▼▼▼

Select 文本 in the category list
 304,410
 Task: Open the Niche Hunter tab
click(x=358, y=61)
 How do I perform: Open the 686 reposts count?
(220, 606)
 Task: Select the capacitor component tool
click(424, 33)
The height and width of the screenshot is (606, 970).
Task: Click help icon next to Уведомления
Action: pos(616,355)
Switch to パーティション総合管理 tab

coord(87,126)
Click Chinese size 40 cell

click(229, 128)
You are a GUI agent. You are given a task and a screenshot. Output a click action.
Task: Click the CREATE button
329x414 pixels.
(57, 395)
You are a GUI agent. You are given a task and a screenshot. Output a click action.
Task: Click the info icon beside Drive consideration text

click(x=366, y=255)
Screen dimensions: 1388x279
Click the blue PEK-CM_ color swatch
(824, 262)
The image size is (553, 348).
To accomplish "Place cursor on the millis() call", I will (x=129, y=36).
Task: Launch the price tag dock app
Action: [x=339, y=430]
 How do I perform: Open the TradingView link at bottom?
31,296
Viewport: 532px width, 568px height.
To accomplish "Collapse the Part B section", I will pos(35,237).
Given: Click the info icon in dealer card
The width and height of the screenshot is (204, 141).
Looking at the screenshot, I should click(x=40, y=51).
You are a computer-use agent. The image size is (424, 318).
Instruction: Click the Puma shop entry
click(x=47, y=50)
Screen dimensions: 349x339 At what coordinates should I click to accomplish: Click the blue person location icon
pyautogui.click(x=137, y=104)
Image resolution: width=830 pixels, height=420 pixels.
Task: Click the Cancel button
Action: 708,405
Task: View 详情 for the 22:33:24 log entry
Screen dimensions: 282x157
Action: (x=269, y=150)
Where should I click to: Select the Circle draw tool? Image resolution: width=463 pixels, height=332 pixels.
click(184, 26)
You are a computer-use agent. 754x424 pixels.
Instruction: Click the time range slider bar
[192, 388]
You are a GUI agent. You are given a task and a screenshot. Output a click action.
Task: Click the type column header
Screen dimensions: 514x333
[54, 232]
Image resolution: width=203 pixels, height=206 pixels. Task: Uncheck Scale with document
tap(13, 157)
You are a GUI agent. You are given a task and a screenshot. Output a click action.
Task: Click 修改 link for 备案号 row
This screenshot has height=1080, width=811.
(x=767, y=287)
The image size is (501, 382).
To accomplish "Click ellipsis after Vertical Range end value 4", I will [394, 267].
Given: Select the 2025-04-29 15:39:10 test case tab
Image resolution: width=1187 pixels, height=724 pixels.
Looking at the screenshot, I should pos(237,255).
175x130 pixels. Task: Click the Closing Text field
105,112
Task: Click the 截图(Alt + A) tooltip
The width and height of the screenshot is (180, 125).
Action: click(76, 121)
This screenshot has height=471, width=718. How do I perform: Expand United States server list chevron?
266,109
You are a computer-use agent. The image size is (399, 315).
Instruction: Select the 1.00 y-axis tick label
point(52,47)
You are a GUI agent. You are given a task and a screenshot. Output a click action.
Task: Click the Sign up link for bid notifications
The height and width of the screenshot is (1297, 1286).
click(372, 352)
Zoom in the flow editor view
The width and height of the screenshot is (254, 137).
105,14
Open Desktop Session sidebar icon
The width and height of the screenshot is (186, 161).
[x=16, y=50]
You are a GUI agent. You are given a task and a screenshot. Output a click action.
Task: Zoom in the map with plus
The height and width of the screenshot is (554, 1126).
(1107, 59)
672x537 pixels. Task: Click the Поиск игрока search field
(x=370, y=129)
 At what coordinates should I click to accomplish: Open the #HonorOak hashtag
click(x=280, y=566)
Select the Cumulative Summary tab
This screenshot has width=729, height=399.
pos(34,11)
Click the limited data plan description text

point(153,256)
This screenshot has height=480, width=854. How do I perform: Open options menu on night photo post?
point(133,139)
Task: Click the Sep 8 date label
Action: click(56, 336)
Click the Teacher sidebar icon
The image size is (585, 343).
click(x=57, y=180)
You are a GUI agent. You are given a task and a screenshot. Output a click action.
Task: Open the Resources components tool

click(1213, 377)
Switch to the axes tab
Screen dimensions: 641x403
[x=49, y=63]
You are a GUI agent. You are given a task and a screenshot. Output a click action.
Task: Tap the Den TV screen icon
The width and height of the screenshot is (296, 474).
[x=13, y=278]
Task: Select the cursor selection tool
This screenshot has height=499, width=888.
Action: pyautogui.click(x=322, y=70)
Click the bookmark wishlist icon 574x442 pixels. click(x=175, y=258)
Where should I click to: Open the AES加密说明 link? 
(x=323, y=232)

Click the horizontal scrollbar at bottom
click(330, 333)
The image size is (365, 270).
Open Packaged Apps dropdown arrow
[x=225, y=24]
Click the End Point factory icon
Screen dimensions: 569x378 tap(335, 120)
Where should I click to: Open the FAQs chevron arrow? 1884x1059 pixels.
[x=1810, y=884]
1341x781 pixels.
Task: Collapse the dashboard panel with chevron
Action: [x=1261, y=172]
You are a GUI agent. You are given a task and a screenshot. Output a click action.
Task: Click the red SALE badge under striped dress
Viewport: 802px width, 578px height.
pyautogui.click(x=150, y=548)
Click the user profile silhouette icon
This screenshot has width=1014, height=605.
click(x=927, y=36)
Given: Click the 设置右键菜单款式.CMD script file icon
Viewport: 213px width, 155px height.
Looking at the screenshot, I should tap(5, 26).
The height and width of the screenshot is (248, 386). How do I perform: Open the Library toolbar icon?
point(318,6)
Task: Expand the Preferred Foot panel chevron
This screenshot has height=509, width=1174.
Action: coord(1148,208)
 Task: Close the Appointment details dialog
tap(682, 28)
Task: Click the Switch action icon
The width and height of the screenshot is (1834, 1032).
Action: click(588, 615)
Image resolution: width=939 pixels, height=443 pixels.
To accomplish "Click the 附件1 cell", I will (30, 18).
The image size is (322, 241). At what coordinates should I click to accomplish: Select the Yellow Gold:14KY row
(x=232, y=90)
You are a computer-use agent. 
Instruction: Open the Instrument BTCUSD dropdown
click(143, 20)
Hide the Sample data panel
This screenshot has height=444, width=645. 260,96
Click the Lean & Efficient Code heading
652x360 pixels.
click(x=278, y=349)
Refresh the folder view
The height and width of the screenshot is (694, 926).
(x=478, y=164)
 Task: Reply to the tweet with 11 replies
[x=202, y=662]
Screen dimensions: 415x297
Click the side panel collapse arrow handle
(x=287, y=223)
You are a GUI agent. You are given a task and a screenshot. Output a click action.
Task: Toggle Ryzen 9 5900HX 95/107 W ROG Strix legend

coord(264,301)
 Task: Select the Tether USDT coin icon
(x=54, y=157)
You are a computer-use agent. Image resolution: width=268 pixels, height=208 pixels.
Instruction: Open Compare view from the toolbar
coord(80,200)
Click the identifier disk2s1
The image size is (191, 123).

▲▲▲

### Given exercise
Copy out the material above with each "GUI agent" renamed to "interface agent", and change nothing else.

### Response
Select 文本 in the category list
 304,410
 Task: Open the Niche Hunter tab
click(x=358, y=61)
 How do I perform: Open the 686 reposts count?
(220, 606)
 Task: Select the capacitor component tool
click(424, 33)
The height and width of the screenshot is (606, 970).
Task: Click help icon next to Уведомления
Action: pos(616,355)
Switch to パーティション総合管理 tab

coord(87,126)
Click Chinese size 40 cell

click(229, 128)
You are a interface agent. You are given a task and a screenshot. Output a click action.
Task: Click the CREATE button
329x414 pixels.
(57, 395)
You are a interface agent. You are given a task and a screenshot. Output a click action.
Task: Click the info icon beside Drive consideration text

click(x=366, y=255)
Screen dimensions: 1388x279
Click the blue PEK-CM_ color swatch
(824, 262)
The image size is (553, 348).
To accomplish "Place cursor on the millis() call", I will (x=129, y=36).
Task: Launch the price tag dock app
Action: [x=339, y=430]
 How do I perform: Open the TradingView link at bottom?
31,296
Viewport: 532px width, 568px height.
To accomplish "Collapse the Part B section", I will pos(35,237).
Given: Click the info icon in dealer card
The width and height of the screenshot is (204, 141).
Looking at the screenshot, I should click(x=40, y=51).
You are a computer-use agent. The image size is (424, 318).
Instruction: Click the Puma shop entry
click(x=47, y=50)
Screen dimensions: 349x339 At what coordinates should I click to accomplish: Click the blue person location icon
pyautogui.click(x=137, y=104)
Image resolution: width=830 pixels, height=420 pixels.
Task: Click the Cancel button
Action: 708,405
Task: View 详情 for the 22:33:24 log entry
Screen dimensions: 282x157
Action: (x=269, y=150)
Where should I click to: Select the Circle draw tool? Image resolution: width=463 pixels, height=332 pixels.
click(184, 26)
You are a computer-use agent. 754x424 pixels.
Instruction: Click the time range slider bar
[192, 388]
You are a interface agent. You are given a task and a screenshot. Output a click action.
Task: Click the type column header
Screen dimensions: 514x333
[54, 232]
Image resolution: width=203 pixels, height=206 pixels. Task: Uncheck Scale with document
tap(13, 157)
You are a interface agent. You are given a task and a screenshot. Output a click action.
Task: Click 修改 link for 备案号 row
This screenshot has height=1080, width=811.
(x=767, y=287)
The image size is (501, 382).
To accomplish "Click ellipsis after Vertical Range end value 4", I will [394, 267].
Given: Select the 2025-04-29 15:39:10 test case tab
Image resolution: width=1187 pixels, height=724 pixels.
Looking at the screenshot, I should pos(237,255).
175x130 pixels. Task: Click the Closing Text field
105,112
Task: Click the 截图(Alt + A) tooltip
The width and height of the screenshot is (180, 125).
Action: click(76, 121)
This screenshot has height=471, width=718. How do I perform: Expand United States server list chevron?
266,109
You are a computer-use agent. The image size is (399, 315).
Instruction: Select the 1.00 y-axis tick label
point(52,47)
You are a interface agent. You are given a task and a screenshot. Output a click action.
Task: Click the Sign up link for bid notifications
The height and width of the screenshot is (1297, 1286).
click(372, 352)
Zoom in the flow editor view
The width and height of the screenshot is (254, 137).
105,14
Open Desktop Session sidebar icon
The width and height of the screenshot is (186, 161).
[x=16, y=50]
You are a interface agent. You are given a task and a screenshot. Output a click action.
Task: Zoom in the map with plus
The height and width of the screenshot is (554, 1126).
(1107, 59)
672x537 pixels. Task: Click the Поиск игрока search field
(x=370, y=129)
 At what coordinates should I click to accomplish: Open the #HonorOak hashtag
click(x=280, y=566)
Select the Cumulative Summary tab
This screenshot has width=729, height=399.
pos(34,11)
Click the limited data plan description text

point(153,256)
This screenshot has height=480, width=854. How do I perform: Open options menu on night photo post?
point(133,139)
Task: Click the Sep 8 date label
Action: click(56, 336)
Click the Teacher sidebar icon
The image size is (585, 343).
click(x=57, y=180)
You are a interface agent. You are given a task and a screenshot. Output a click action.
Task: Open the Resources components tool

click(1213, 377)
Switch to the axes tab
Screen dimensions: 641x403
[x=49, y=63]
You are a interface agent. You are given a task and a screenshot. Output a click action.
Task: Tap the Den TV screen icon
The width and height of the screenshot is (296, 474).
[x=13, y=278]
Task: Select the cursor selection tool
This screenshot has height=499, width=888.
Action: pyautogui.click(x=322, y=70)
Click the bookmark wishlist icon 574x442 pixels. click(x=175, y=258)
Where should I click to: Open the AES加密说明 link? 
(x=323, y=232)

Click the horizontal scrollbar at bottom
click(330, 333)
The image size is (365, 270).
Open Packaged Apps dropdown arrow
[x=225, y=24]
Click the End Point factory icon
Screen dimensions: 569x378 tap(335, 120)
Where should I click to: Open the FAQs chevron arrow? 1884x1059 pixels.
[x=1810, y=884]
1341x781 pixels.
Task: Collapse the dashboard panel with chevron
Action: [x=1261, y=172]
You are a interface agent. You are given a task and a screenshot. Output a click action.
Task: Click the red SALE badge under striped dress
Viewport: 802px width, 578px height.
pyautogui.click(x=150, y=548)
Click the user profile silhouette icon
This screenshot has width=1014, height=605.
click(x=927, y=36)
Given: Click the 设置右键菜单款式.CMD script file icon
Viewport: 213px width, 155px height.
Looking at the screenshot, I should tap(5, 26).
The height and width of the screenshot is (248, 386). How do I perform: Open the Library toolbar icon?
point(318,6)
Task: Expand the Preferred Foot panel chevron
This screenshot has height=509, width=1174.
Action: coord(1148,208)
 Task: Close the Appointment details dialog
tap(682, 28)
Task: Click the Switch action icon
The width and height of the screenshot is (1834, 1032).
Action: click(588, 615)
Image resolution: width=939 pixels, height=443 pixels.
To accomplish "Click the 附件1 cell", I will (30, 18).
The image size is (322, 241). At what coordinates should I click to accomplish: Select the Yellow Gold:14KY row
(x=232, y=90)
You are a computer-use agent. 
Instruction: Open the Instrument BTCUSD dropdown
click(143, 20)
Hide the Sample data panel
This screenshot has height=444, width=645. 260,96
Click the Lean & Efficient Code heading
652x360 pixels.
click(x=278, y=349)
Refresh the folder view
The height and width of the screenshot is (694, 926).
(x=478, y=164)
 Task: Reply to the tweet with 11 replies
[x=202, y=662]
Screen dimensions: 415x297
Click the side panel collapse arrow handle
(x=287, y=223)
You are a interface agent. You are given a task and a screenshot. Output a click action.
Task: Toggle Ryzen 9 5900HX 95/107 W ROG Strix legend

coord(264,301)
 Task: Select the Tether USDT coin icon
(x=54, y=157)
You are a computer-use agent. Image resolution: width=268 pixels, height=208 pixels.
Instruction: Open Compare view from the toolbar
coord(80,200)
Click the identifier disk2s1
The image size is (191, 123).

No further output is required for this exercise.